Notification app called Rebooked tops Startup Weekend

A pair of Gonzaga engineering students won three months of free office space for a business idea that placed in the top three teams during the Startup Weekend Spokane competition.

There were 33 startup ideas pitched over the weekend and three were chosen as the best of the bunch to collect subsidized offices at downtown’s Steam Plant Square. They were:

• Rebooked, a marketing notification app that businesses would use to convert canceled reservations or appointments into contacts with customers able to fill those slots. The idea came out of a collaboration of team members Ed Reese, Dan Gayle, Philip Glenn, Darin Herleikson, Connor Simpson, Tuan Nguyen, Georges Pons and Nathan Drechsel.

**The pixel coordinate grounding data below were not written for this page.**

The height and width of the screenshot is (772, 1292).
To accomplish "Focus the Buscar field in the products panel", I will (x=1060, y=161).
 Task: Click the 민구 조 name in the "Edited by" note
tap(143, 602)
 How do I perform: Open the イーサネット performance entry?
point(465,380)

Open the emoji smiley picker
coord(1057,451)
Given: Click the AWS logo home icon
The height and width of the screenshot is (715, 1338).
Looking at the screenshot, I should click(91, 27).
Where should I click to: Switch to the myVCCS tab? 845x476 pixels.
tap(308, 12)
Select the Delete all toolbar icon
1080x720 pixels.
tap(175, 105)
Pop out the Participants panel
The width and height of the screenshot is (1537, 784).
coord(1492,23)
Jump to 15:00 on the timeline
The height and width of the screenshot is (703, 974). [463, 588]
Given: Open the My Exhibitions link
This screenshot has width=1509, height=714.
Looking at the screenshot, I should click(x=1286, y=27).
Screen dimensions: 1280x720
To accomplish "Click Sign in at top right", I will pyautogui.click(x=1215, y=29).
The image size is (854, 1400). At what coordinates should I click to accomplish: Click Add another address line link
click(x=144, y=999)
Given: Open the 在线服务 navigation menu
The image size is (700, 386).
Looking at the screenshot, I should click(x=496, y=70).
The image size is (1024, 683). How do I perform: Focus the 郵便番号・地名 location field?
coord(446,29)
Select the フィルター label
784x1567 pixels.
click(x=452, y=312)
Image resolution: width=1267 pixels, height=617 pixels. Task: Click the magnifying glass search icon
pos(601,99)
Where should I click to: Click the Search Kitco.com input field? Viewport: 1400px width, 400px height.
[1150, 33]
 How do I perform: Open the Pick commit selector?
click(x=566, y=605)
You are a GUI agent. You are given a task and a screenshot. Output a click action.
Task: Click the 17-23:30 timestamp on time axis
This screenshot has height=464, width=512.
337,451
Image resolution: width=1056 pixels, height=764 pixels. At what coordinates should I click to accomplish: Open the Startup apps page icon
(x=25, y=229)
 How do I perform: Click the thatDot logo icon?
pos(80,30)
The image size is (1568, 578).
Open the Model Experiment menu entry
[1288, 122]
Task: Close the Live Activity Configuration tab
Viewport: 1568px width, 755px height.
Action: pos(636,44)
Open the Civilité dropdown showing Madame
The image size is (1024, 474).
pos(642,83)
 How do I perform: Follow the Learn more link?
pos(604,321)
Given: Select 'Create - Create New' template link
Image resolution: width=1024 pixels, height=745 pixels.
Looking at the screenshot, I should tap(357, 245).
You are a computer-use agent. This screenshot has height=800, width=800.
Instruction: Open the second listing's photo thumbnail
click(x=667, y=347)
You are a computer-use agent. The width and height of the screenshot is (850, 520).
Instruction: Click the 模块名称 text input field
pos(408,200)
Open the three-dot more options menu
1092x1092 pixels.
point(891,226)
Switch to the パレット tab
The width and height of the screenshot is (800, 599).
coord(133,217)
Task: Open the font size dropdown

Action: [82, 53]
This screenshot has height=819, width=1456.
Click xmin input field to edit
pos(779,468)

• Obloco, an improved retail point-of-sale system to eliminate paper receipts. The idea came from Victor Yefremov, and team members included Tim Aton, Adam Parish, Malachi Riedl, Jeff McGee, Max Delsid and Jason Shepherd.

• Forge Ahead, a company sponsoring creative competitions for engineering students looking to address real-world technical or business problems. It was pitched by Gonzaga students Paige Bernier and Katie Neal, with members Craig Meredith, Jacob Voegele, Jonny Wang, Rebecca Writz, Eric Norman and Josh Villars.

As top finisher, the Rebooked team gets to make a funding pitch to Spokane Angel Alliance, a venture fund.

A total of 115 people registered for the three-day competition at the McKinstry Innovation Center.

The Forge Ahead business plan was the first-time Startup Weekend effort by teammates Bernier and Neal, who went to high school together in Arizona and are GU mechanical engineering seniors.

Bernier said she and Neal lost their zeal for engineering in their second year at GU, wondering if their work would create any lasting value for others.

Then last year they competed in an engineering competition sponsored by Eurekatory.com.

“The light bulb went on then, and we’ve been on a mission ever since,” Bernier said. “We want to bring that same excitement to other students.”